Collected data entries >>

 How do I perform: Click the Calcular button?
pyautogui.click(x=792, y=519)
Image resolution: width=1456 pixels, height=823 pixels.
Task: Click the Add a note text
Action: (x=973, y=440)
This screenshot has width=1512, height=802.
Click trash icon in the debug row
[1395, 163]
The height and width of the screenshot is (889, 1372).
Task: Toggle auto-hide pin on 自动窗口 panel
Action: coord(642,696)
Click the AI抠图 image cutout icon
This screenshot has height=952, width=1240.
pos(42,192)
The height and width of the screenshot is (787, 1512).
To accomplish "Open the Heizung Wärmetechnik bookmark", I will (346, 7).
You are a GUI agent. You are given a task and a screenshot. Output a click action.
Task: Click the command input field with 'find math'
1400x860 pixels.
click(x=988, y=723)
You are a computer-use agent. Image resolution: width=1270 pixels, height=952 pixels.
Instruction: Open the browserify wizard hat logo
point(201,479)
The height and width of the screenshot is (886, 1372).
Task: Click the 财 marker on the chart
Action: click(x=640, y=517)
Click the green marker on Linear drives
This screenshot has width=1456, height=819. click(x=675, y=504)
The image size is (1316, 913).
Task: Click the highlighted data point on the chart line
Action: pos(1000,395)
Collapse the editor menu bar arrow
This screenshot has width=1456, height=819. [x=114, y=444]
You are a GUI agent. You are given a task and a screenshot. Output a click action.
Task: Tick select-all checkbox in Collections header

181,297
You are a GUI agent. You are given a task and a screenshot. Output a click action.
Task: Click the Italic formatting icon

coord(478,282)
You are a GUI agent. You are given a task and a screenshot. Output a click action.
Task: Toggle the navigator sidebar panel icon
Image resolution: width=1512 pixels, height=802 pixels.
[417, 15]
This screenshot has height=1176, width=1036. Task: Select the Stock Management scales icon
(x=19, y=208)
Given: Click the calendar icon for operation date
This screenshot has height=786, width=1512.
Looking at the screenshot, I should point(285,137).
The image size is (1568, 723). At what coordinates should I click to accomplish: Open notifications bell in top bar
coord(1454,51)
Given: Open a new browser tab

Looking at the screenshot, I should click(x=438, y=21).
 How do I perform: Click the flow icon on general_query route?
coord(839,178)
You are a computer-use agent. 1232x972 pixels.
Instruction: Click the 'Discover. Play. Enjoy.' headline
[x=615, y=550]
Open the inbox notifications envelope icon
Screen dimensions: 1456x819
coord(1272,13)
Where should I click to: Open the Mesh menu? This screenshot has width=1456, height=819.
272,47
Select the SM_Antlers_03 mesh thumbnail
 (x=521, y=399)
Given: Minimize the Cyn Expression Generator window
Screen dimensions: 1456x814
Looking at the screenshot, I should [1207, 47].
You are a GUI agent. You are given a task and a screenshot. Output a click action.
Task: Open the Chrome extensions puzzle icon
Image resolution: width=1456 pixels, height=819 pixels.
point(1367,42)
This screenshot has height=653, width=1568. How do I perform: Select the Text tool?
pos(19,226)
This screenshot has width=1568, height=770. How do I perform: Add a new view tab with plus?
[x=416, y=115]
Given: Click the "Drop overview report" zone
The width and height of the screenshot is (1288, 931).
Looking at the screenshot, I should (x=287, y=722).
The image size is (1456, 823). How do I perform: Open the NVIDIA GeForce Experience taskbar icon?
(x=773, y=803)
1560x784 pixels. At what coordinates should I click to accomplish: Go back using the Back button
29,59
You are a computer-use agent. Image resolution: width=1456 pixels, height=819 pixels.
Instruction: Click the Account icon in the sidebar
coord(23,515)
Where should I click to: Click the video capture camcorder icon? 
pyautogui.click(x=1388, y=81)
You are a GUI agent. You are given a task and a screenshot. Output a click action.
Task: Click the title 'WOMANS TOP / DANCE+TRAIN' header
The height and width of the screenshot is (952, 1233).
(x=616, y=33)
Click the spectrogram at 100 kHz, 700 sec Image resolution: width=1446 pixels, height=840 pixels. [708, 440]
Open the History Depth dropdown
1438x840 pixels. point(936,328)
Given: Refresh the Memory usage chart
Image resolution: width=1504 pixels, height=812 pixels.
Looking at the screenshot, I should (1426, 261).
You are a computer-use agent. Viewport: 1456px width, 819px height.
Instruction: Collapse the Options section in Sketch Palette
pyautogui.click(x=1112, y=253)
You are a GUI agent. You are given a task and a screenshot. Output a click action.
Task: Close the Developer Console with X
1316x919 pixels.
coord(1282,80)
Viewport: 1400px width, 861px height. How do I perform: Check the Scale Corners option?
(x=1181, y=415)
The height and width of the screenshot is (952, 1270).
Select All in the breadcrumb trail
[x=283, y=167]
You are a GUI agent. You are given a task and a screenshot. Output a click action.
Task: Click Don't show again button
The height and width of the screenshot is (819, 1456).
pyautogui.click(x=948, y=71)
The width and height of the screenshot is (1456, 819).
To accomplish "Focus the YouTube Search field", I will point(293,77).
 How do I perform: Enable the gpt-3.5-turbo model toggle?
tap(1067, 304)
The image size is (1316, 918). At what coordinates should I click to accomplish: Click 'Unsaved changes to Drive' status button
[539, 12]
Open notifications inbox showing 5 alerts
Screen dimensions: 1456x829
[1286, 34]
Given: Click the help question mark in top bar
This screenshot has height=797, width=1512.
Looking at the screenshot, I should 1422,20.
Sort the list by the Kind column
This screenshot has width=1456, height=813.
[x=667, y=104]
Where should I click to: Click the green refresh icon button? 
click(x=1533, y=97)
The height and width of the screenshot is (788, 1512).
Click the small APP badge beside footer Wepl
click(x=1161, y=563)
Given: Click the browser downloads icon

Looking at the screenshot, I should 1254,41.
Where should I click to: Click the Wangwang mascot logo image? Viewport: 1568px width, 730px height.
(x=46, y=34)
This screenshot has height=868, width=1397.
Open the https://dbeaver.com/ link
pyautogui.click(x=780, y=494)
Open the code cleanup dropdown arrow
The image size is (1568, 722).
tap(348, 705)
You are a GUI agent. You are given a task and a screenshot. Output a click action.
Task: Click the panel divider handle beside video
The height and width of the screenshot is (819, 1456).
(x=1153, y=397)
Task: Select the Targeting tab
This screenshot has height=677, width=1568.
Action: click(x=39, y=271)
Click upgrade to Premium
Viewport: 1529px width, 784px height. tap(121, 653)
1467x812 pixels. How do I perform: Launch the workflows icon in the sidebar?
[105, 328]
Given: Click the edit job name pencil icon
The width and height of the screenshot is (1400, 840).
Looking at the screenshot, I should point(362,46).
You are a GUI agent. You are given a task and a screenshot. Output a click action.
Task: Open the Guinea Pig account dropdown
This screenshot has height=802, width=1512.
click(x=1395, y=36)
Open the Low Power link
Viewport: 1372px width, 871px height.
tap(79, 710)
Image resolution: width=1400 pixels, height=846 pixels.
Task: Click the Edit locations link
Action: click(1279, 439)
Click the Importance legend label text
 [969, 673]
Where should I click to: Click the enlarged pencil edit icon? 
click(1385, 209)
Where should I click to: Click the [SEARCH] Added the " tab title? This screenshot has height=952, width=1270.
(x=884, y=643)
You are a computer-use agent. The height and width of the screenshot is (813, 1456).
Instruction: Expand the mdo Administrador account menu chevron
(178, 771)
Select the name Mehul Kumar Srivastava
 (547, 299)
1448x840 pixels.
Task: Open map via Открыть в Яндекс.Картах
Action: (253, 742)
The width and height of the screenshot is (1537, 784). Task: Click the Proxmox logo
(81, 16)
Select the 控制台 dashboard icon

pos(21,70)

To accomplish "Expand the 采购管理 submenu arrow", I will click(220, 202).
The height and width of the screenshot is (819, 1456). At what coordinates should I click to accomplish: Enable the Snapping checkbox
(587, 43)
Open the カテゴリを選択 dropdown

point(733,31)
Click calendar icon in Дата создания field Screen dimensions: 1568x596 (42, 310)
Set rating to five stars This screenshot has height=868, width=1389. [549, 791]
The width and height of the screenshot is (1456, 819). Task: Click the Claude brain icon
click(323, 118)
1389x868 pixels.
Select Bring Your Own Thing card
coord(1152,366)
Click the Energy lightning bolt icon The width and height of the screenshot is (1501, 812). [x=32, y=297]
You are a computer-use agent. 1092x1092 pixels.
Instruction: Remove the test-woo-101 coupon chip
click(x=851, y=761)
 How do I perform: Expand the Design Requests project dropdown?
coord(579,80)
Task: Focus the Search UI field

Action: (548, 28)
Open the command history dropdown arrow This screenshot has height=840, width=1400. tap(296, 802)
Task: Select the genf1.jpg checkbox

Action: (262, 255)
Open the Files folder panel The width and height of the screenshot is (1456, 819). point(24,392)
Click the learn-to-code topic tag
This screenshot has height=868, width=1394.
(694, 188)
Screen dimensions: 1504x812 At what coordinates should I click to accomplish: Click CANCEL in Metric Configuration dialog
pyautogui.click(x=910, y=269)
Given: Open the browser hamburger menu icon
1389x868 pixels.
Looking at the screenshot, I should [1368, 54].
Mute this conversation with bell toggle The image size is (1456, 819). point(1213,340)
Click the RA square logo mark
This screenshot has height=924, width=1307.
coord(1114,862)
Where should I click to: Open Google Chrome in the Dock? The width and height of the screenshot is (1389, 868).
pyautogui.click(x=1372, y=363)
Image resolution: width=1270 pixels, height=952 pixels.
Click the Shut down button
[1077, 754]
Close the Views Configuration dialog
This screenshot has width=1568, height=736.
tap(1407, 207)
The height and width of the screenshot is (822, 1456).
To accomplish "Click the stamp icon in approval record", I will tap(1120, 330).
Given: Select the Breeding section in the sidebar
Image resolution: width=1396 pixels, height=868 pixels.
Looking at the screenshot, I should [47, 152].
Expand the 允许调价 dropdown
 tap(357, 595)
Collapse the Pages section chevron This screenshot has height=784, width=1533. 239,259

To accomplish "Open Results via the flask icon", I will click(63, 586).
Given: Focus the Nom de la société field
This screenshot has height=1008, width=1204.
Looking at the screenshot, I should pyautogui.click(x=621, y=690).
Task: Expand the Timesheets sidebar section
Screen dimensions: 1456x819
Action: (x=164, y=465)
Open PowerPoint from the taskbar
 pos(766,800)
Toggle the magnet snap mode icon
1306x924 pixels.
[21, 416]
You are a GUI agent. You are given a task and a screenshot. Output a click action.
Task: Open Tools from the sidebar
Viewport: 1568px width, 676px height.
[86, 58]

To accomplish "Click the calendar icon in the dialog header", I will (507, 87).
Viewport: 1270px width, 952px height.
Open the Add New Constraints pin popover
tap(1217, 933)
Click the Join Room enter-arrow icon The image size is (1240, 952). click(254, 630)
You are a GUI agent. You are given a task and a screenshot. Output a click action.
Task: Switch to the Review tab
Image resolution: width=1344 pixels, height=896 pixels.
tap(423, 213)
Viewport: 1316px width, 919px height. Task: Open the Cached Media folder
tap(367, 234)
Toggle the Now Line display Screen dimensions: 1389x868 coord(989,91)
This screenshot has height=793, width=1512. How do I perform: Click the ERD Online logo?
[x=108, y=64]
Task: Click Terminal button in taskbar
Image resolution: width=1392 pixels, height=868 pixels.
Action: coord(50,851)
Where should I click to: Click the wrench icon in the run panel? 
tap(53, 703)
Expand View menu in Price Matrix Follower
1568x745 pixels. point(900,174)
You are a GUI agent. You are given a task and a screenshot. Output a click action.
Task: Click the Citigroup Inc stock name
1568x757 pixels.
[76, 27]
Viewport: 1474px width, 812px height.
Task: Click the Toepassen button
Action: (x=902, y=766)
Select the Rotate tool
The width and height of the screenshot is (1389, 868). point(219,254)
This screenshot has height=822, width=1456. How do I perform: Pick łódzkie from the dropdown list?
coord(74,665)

Exercise brief >> Leave out every line above except those from the line with "Task: Toggle the navigator sidebar panel icon" up to and including the line with "Given: Click the calendar", and copy those exactly.

Solution to this problem >>
Task: Toggle the navigator sidebar panel icon
Image resolution: width=1512 pixels, height=802 pixels.
[417, 15]
This screenshot has height=1176, width=1036. Task: Select the Stock Management scales icon
(x=19, y=208)
Given: Click the calendar icon for operation date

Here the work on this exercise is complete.